Kerang salju (Pholas dactylus) dan keong macan (Babylonia spirata) merupakan salah satu komoditi ekspor.
Kerang tersebut merupakan komoditi perikanan yang berpotensi untuk dikembangkan, namun informasi mengenai kandungan gizinya masih sangat terbatas.
Profesor Nurjanah bersama peneliti lainnya dari Departemen Teknologi Hasil Perairan yaitu Asadatun Abdullah, Rizky Chairunisah beserta Taufik Hidayat dari Jurusan Perikanan, Fakultas Pertanian, Universitas Sultan Ageng Tirtayasa telah meneliti kandungan dan karakteristik kimiawi dari daging kerang tahu, kerang salju dan keong macan.

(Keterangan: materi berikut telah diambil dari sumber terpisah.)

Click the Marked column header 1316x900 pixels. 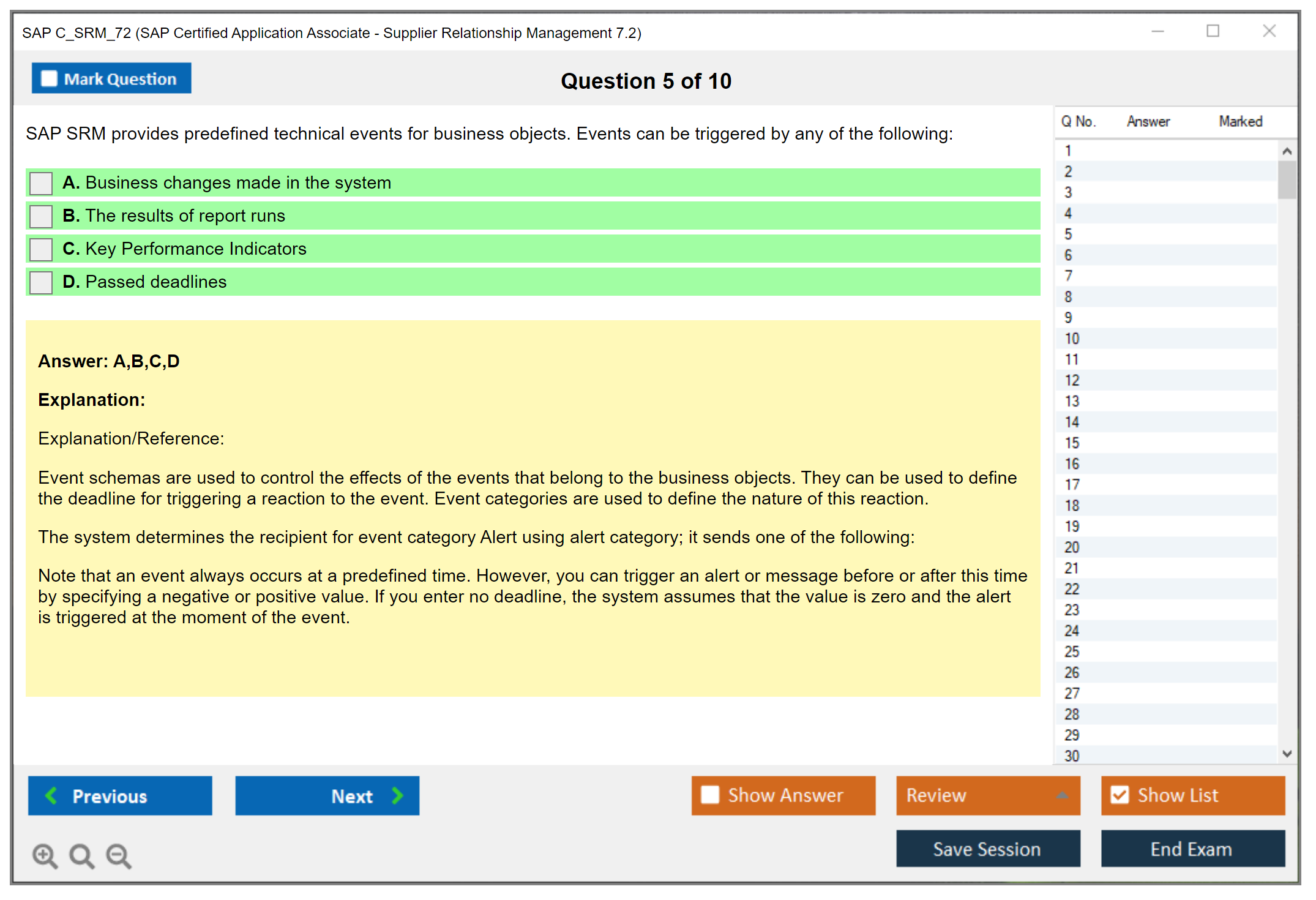coord(1240,121)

Dari percobaannya peneliti ini didapati temuan bahwa kerang tahu, kerang salju dan keong macan mengandung 15 asam amino yang terdiri atas 9 asam amino esensial dan 6 asam amino non esensial.
“Asam amino esensial pada kerang tahu, kerang salju dan keong macan adalah histidin, arginin, treonin, valin, metionin, isoleusin, leusin, fenilalanin, lisin,” ungkapnya.
Asam amino non esensial yang terdapat pada sampel adalah asam aspartat, asam glutamat, serin, glisin, alanin dan tirosin. Kandungan asam amino esensial yang tertinggi terdapat pada daging kerang tahu, kerang salju dan keong macan adalah arginin.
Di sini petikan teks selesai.